## START MATERIAL SHOWN

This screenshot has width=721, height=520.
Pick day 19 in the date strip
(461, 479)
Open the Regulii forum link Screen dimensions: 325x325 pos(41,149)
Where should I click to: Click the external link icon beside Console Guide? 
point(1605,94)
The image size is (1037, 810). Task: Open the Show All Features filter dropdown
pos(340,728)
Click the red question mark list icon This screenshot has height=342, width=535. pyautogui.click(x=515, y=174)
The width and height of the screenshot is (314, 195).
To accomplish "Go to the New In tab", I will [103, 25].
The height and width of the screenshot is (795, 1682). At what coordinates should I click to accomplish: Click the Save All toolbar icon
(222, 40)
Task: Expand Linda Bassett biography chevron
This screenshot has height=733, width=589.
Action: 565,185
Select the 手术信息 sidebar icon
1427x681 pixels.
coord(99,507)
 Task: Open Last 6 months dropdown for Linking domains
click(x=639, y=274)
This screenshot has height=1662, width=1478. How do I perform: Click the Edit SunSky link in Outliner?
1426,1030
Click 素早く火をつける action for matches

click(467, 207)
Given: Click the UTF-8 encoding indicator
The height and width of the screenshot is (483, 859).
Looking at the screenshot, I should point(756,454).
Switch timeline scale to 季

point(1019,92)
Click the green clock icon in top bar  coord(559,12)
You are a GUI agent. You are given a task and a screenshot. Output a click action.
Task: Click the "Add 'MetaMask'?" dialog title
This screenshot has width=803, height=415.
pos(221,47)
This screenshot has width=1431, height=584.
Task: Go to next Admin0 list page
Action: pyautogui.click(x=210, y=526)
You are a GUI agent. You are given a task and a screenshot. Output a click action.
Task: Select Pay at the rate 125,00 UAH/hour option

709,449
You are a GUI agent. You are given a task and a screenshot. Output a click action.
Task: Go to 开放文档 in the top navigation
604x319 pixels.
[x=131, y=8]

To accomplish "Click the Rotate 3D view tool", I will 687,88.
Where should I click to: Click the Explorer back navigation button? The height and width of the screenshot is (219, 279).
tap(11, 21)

## END MATERIAL SHOWN

**REQUIREMENTS**
Return the data word for word, starting from its first line and ending with the line containing "Action: pyautogui.click(x=210, y=526)", with both of those lines included.

**SOLUTION**
This screenshot has width=721, height=520.
Pick day 19 in the date strip
(461, 479)
Open the Regulii forum link Screen dimensions: 325x325 pos(41,149)
Where should I click to: Click the external link icon beside Console Guide? 
point(1605,94)
The image size is (1037, 810). Task: Open the Show All Features filter dropdown
pos(340,728)
Click the red question mark list icon This screenshot has height=342, width=535. pyautogui.click(x=515, y=174)
The width and height of the screenshot is (314, 195).
To accomplish "Go to the New In tab", I will [103, 25].
The height and width of the screenshot is (795, 1682). At what coordinates should I click to accomplish: Click the Save All toolbar icon
(222, 40)
Task: Expand Linda Bassett biography chevron
This screenshot has height=733, width=589.
Action: 565,185
Select the 手术信息 sidebar icon
1427x681 pixels.
coord(99,507)
 Task: Open Last 6 months dropdown for Linking domains
click(x=639, y=274)
This screenshot has height=1662, width=1478. How do I perform: Click the Edit SunSky link in Outliner?
1426,1030
Click 素早く火をつける action for matches

click(467, 207)
Given: Click the UTF-8 encoding indicator
The height and width of the screenshot is (483, 859).
Looking at the screenshot, I should point(756,454).
Switch timeline scale to 季

point(1019,92)
Click the green clock icon in top bar  coord(559,12)
You are a GUI agent. You are given a task and a screenshot. Output a click action.
Task: Click the "Add 'MetaMask'?" dialog title
This screenshot has width=803, height=415.
pos(221,47)
This screenshot has width=1431, height=584.
Task: Go to next Admin0 list page
Action: pyautogui.click(x=210, y=526)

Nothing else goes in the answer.